TESTO DI PARTENZA>
%%
ORSINI, Giulia
ORSINI, Giulia. – Nacque alla metà del XVI secolo con ogni probabilità a Napoli, in palazzo Gravina, da Antonio, VI duca di Gravina, e da Maria Felice Sanseverino dei principi di Bisignano.
Antonio, figlio di Beatrice Ferrella, contessa di Muro, in Lucania, e del duca Ferdinando Orsini – il committente della fabbrica di palazzo Gravina, uno dei migliori esempi dell’architettura rinascimentale a Napoli – alla morte del padre, nel 1549, ne aveva ereditato il titolo e il feudo pugliese. Maria Felice Sanseverino era figlia di Pietro Antonio, IV principe di Bisignano, e di Giulia Orsini del ramo di Bracciano. Il loro matrimonio, celebrato nel 1546, aveva costituito una tappa importante ai fini della ricompattazione di un più vasto stato feudale dislocato tra Puglia, Basilicata e Calabria settentrionale, dopo le privazioni che entrambe le famiglie avevano dovuto subire dalla Corona spagnola per il loro schieramento nel partito francese durante le guerre d’Italia.
%%
DATI>
%%
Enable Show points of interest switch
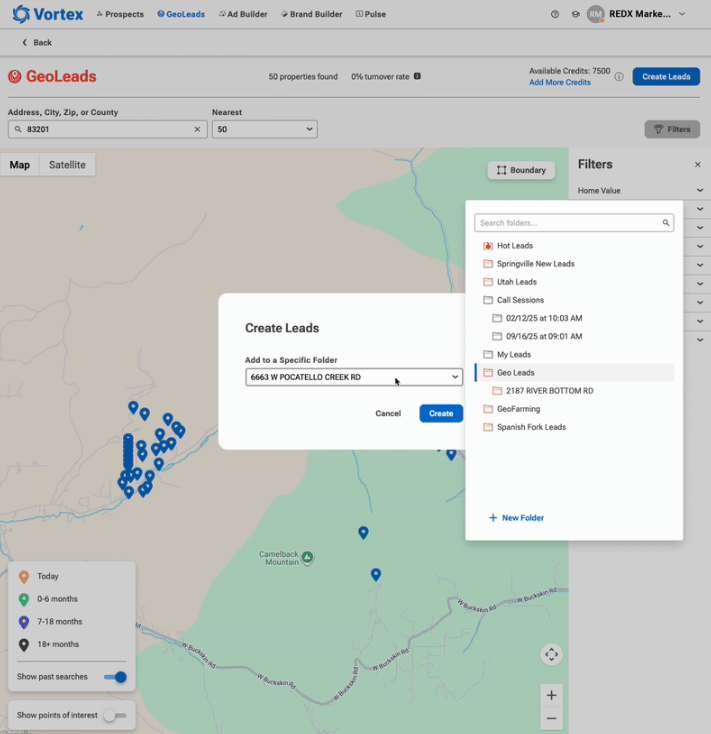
%%
ELENCO DEI COMPITI>
(1) Trascrivi dal testo su Giulia Orsini il pezzo che va da "Antonio, figlio di" a "le guerre d’Italia.".
(2) Riassumi in due frasi il testo su Giulia Orsini.
(3) Scrivi il seguito del testo su Giulia Orsini a partire dal punto in cui si ferma.
Le righe riportate qui non servono a niente in questo caso.

RISPOSTE DATE>
(1)
Antonio, figlio di Beatrice Ferrella, contessa di Muro, in Lucania, e del duca Ferdinando Orsini – il committente della fabbrica di palazzo Gravina, uno dei migliori esempi dell’architettura rinascimentale a Napoli – alla morte del padre, nel 1549, ne aveva ereditato il titolo e il feudo pugliese. Maria Felice Sanseverino era figlia di Pietro Antonio, IV principe di Bisignano, e di Giulia Orsini del ramo di Bracciano. Il loro matrimonio, celebrato nel 1546, aveva costituito una tappa importante ai fini della ricompattazione di un più vasto stato feudale dislocato tra Puglia, Basilicata e Calabria settentrionale, dopo le privazioni che entrambe le famiglie avevano dovuto subire dalla Corona spagnola per il loro schieramento nel partito francese durante le guerre d’Italia.

(2) Giulia Orsini nacque verso la metà del XVI secolo, con ogni probabilità a Napoli nel palazzo Gravina, da Antonio, VI duca di Gravina, e da Maria Felice Sanseverino dei principi di Bisignano. Il matrimonio dei genitori, celebrato nel 1546, servì a ricompattare un vasto stato feudale tra Puglia, Basilicata e Calabria settentrionale, dopo le privazioni che le due famiglie avevano subito dalla Corona spagnola per essersi schierate con il partito francese durante le guerre d'Italia.

(3)
La strategia di costituzione e valorizzazione di un vasto complesso feudale tra Puglia e Calabria e di alleanza con un’altra delle casate della nobiltà meridionale più antica sovrintese al matrimonio, contratto nel 1568, tra Giulia Orsini e Giambattista Spinelli, che tre anni prima aveva ereditato dal padre il marchesato di Fuscaldo.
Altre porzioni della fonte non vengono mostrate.